Like rust, compression experts never sleep. 17 years ago, a newer and more efficient codec made its debut. MPEG-4 H.264 (aka Advanced Video Codec) promised 50% compression efficiency over MPEG-2…and delivered it! By that time, HD video was becoming widely adopted across a multitude of delivery platforms, but available bandwidth was slow to keep up. With the growth of video streaming a few years later, MPEG-4 H.264 became the codec of choice and is supported on everything from tablets and smartphones to laptops, smart TVs, camcorders, and DSLRs.
The only problem was that 4K video became the latest flavor by the turn of this past decade. And to make the job even more difficult, high dynamic range video with its associated wider color gamut was part of the 4K package.
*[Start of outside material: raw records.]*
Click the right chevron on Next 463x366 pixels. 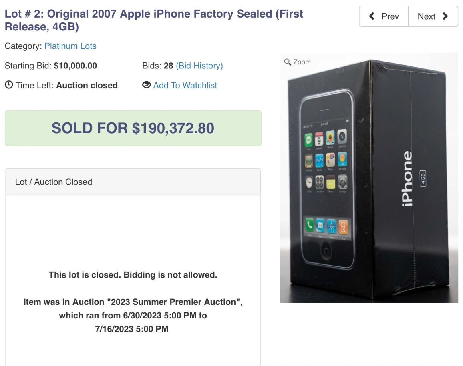[445, 16]
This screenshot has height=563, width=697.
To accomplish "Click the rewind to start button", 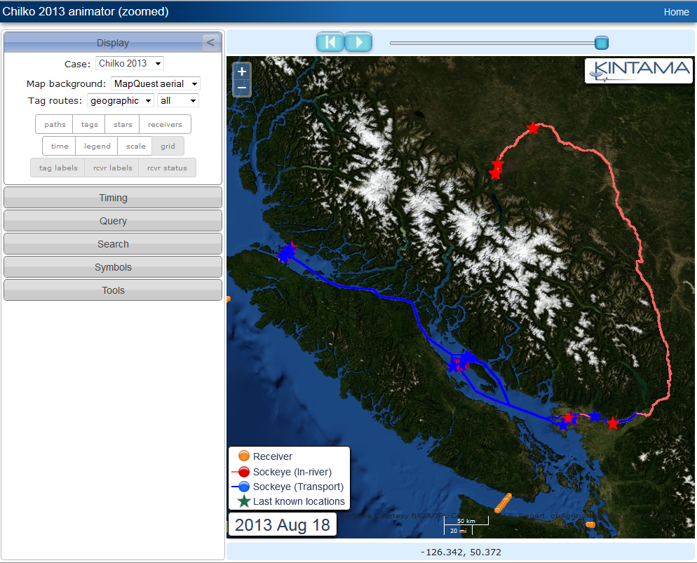I will click(330, 42).
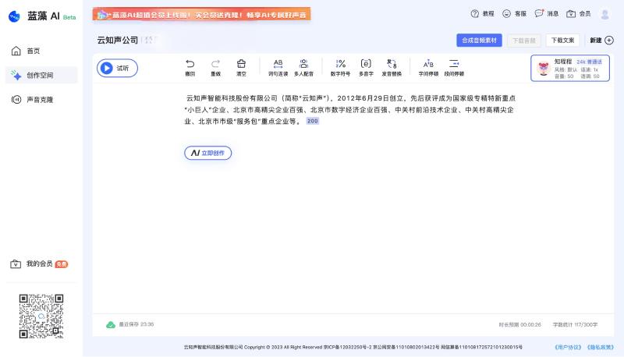624x357 pixels.
Task: Open 声音克隆 in the sidebar
Action: coord(40,99)
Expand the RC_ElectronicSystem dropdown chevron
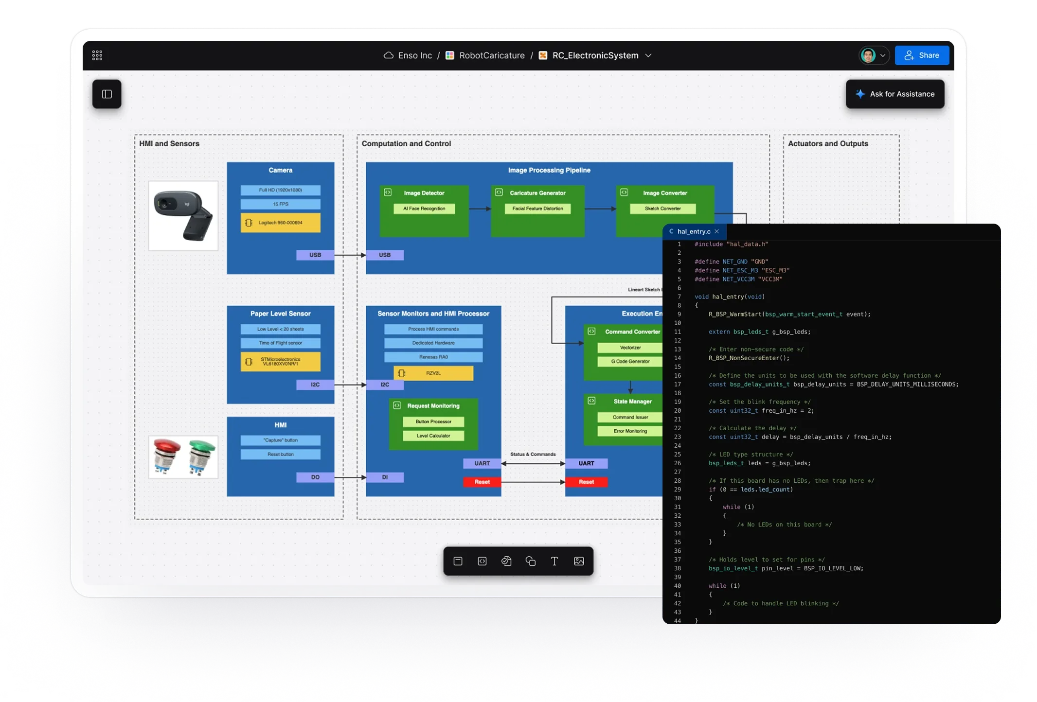 pyautogui.click(x=648, y=55)
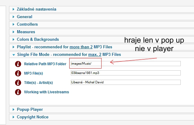Click the Working with Livestreams label
The width and height of the screenshot is (194, 125).
point(46,92)
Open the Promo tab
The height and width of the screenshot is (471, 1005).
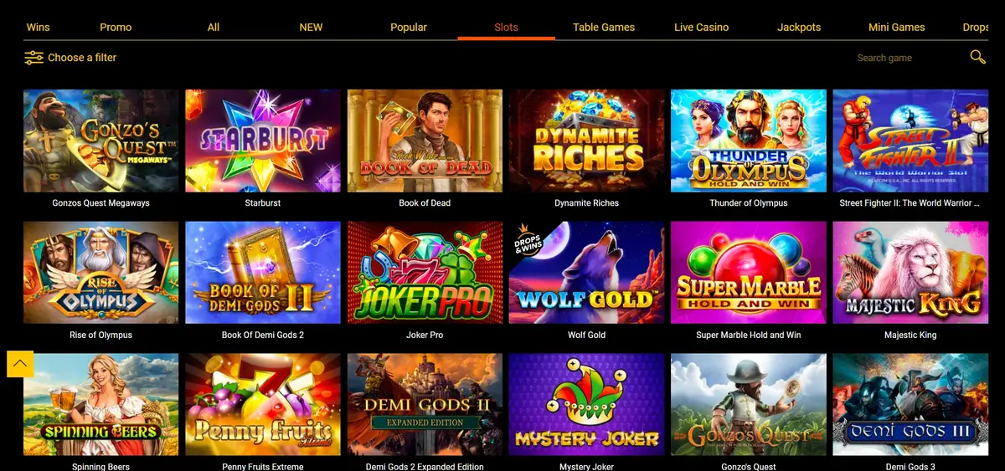click(x=116, y=27)
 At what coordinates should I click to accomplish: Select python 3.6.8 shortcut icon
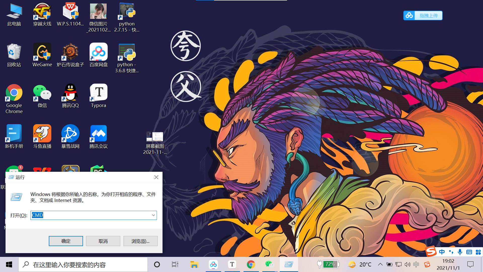[x=127, y=52]
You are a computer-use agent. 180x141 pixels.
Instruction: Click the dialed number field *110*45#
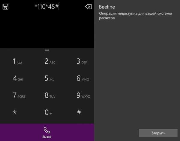tap(47, 7)
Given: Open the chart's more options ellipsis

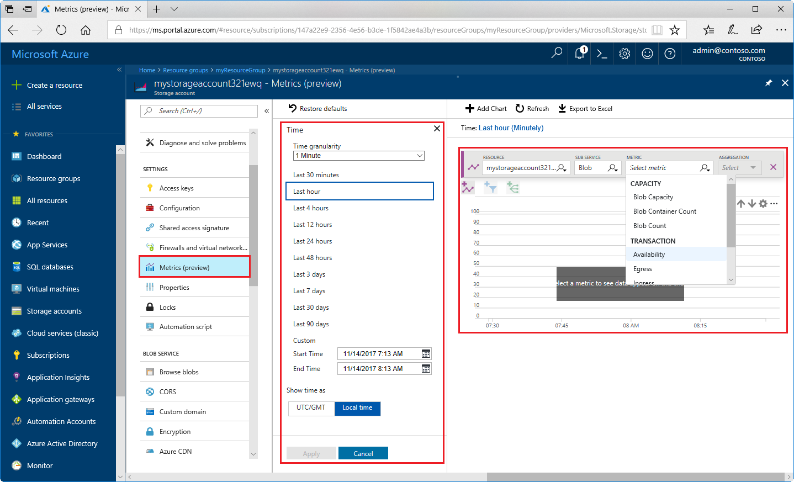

But bandwidth hadn’t kept up! Hence, the High-Efficiency Video Codec (HEVC) was rolled out in 2013, again promising 50% more compression efficiency over H.264. HEVC requires quite a bit of computing power to pull off that trick, but it works (and so does its close relative, Google’s VP9 codec). And it’s not cheap to license.
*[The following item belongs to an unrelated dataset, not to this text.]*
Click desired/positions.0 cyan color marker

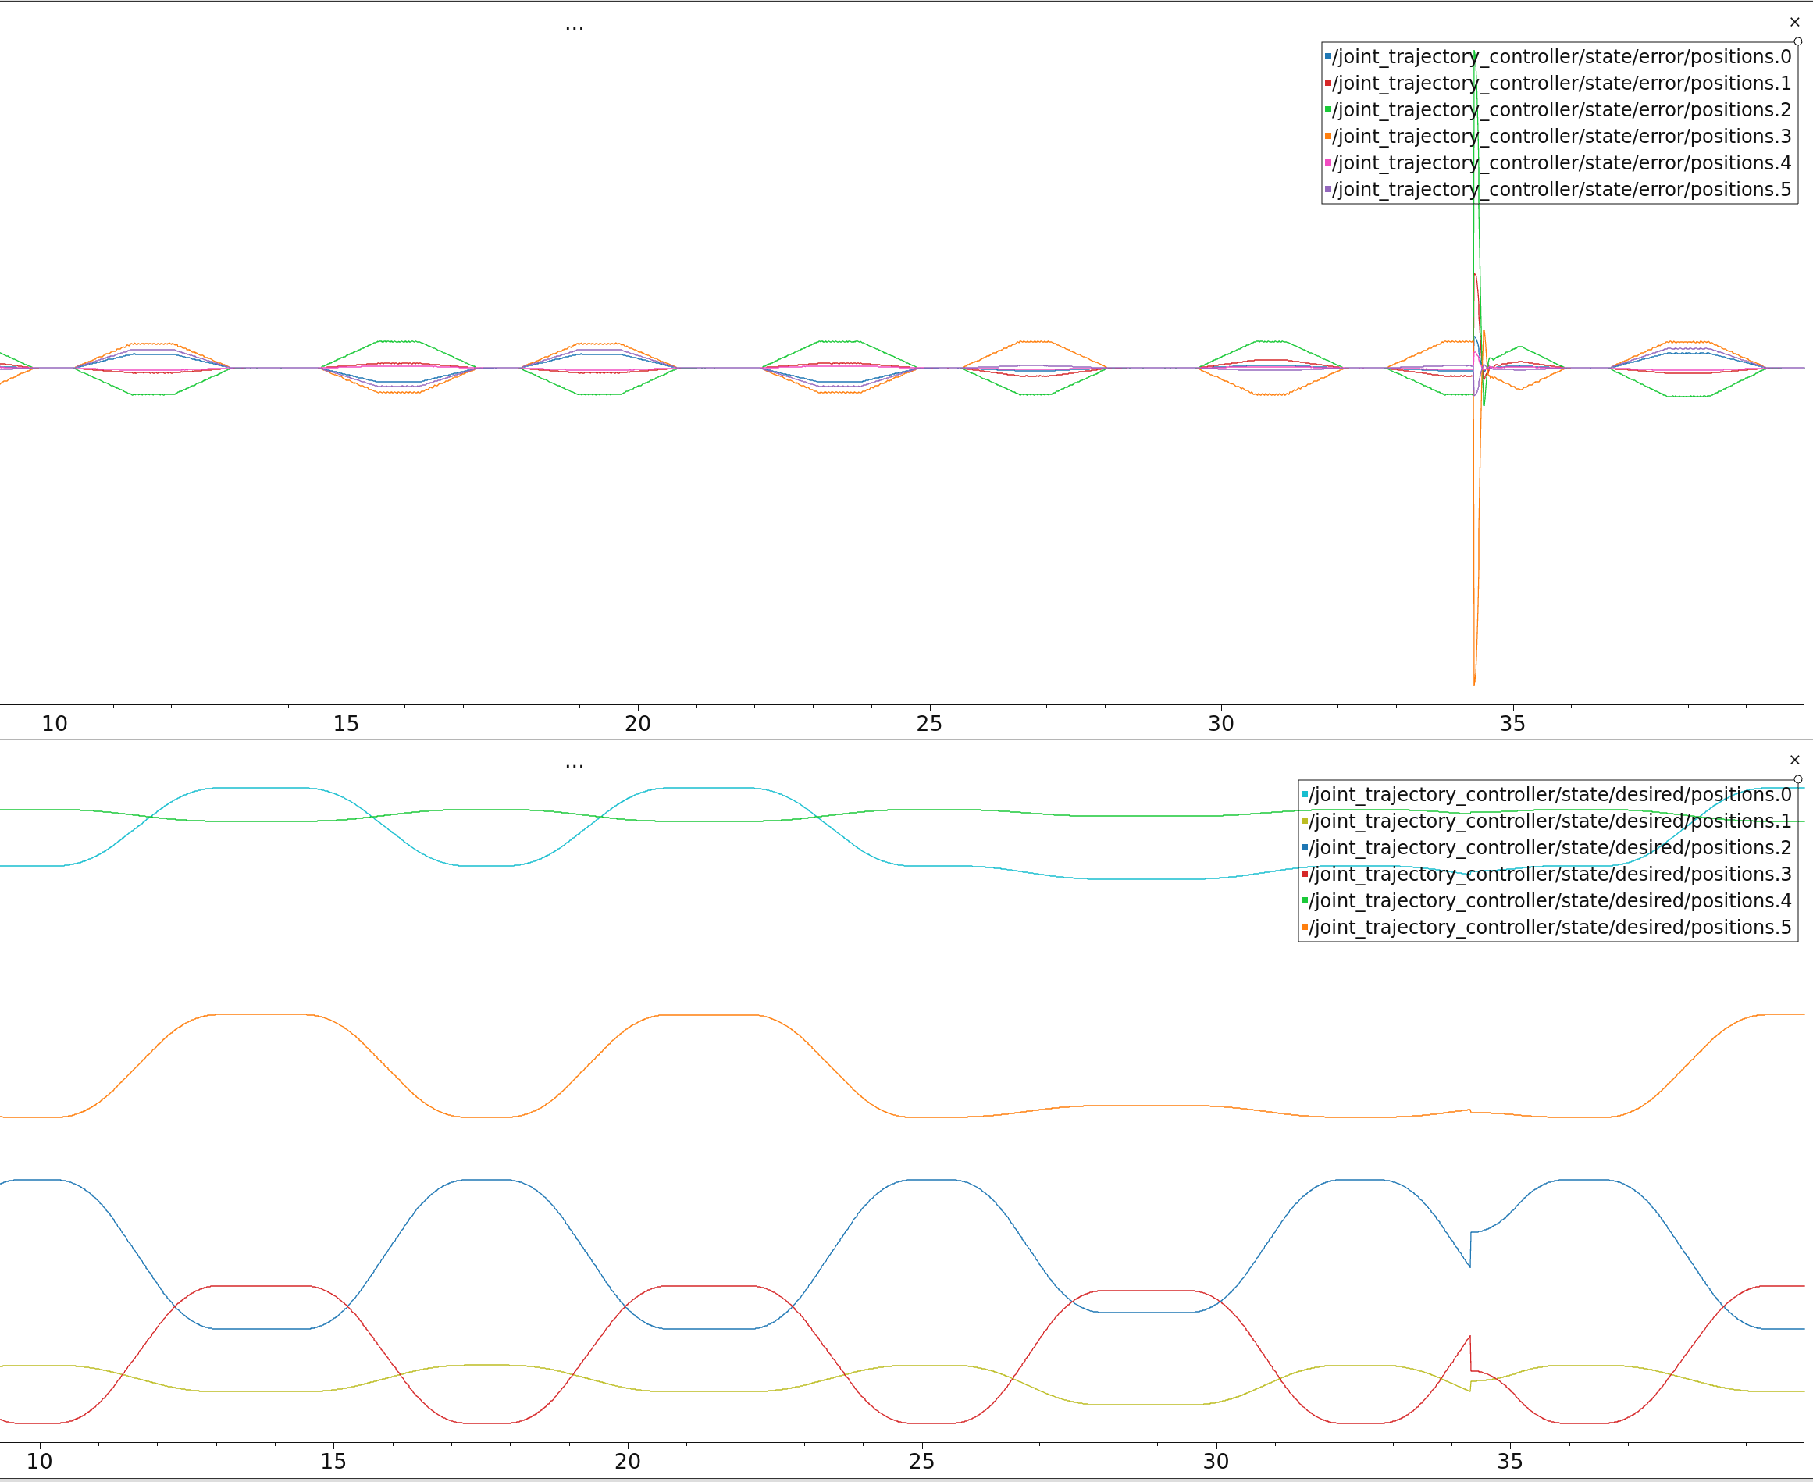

HEVC is used for the UHD Blu-ray optical disc format and for streaming 4K content from just about everywhere except YouTube, which being owned by Google employs the VP9 “open” codec. But the licensing costs spurred more tech types to come up with yet another codec, known as the Alliance for Open Media (AOM) AV-1 codec. This is a royalty-free codec that competes with HEVC but is intended solely for streaming video over Internet connections.
Since the people developing high-resolution video formats always seem to be a few steps ahead of the codec people, more codecs have been proposed in an attempt to catch up. Essential Video Coding (EVC, or MPEG-5) was developed as an alternative video codec for streaming and OTT, but with a streaming performance at least equivalent to HEVC. MPEG-5 Part 2, Low Complexity Enhancement Video Coding (LC-EVC), is yet another MPEG standard and is intended to provide enhanced compression efficiency for existing MPEG-based video codecs.
To top it off, the successor to HEVC H.265 is now preparing to take the stage. The Versatile Video Codec, or VVC, is designed for maximum compression efficiency across all compatible devices and platforms with a specific focus on applications like high-dynamic range, high frame rate video, the 360-degree video for virtual and augmented reality, and 8K UHD-2 video.
Using spatial-only image metrics for reference, VVC is about 40% more efficient than HEVC for UHD & HD compression. However, a VVC reference encoder has about ten times the complexity of an HEVC reference encoder, while a VVC reference decoder is about twice as complex as an HEVC reference decoder.
We should mention that HEVC, AV-1, EVC, LC-EVC, and VVC are software-intensive codecs, unlike the older MPEG-2 and H.264 AVC codecs that are still in widespread use. All five employ larger coding block sizes and need super-fast CPUs and plenty of memory to analyze and compress video streams. By the way, H.264 AVC is no slouch – it’s had 26 updates since it was first rolled out in 2003.
Okay, so you’re getting a headache from all these abbreviations. (We are, too.) The takeaway here is that methods for enabling the transport of compressed, high-bit-rate video over everything from broadcast airwaves, Wi-Fi, 5G, and broadband are continuously being refined. You’ll go through life blissfully unaware of which particular codec is being used to stream The Marvelous Mrs. Maisel or let you watch Clemson’s and Alabama’s football teams slug it out on your iPhone. (You will, however, notice any impairments to video quality as a result of excessive compression and complain vigorously to your service provider about them!)
Will there ever be a unified codec? That’s the goal, but no one knows how, when, or even if it will happen. In the ongoing quest for efficiency, codec designers are now implementing artificial intelligence (AI) to perform the lightning-quick analysis of incoming video and decisions on which picture elements to compress, by how much, and for how long.
We already use a simple version of AI to dynamically adjust bit rates of multiple programs in a stream, based on constantly-changing available network bandwidth (dynamic stream shaping and adaptive bit rate encoding are two examples). It stands to reason that a unified codec – one based on advanced AI that can optimize the delivery of high-resolution video across any network or platform – should emerge at some point and rid us of the “alphabet soup” of codec formats.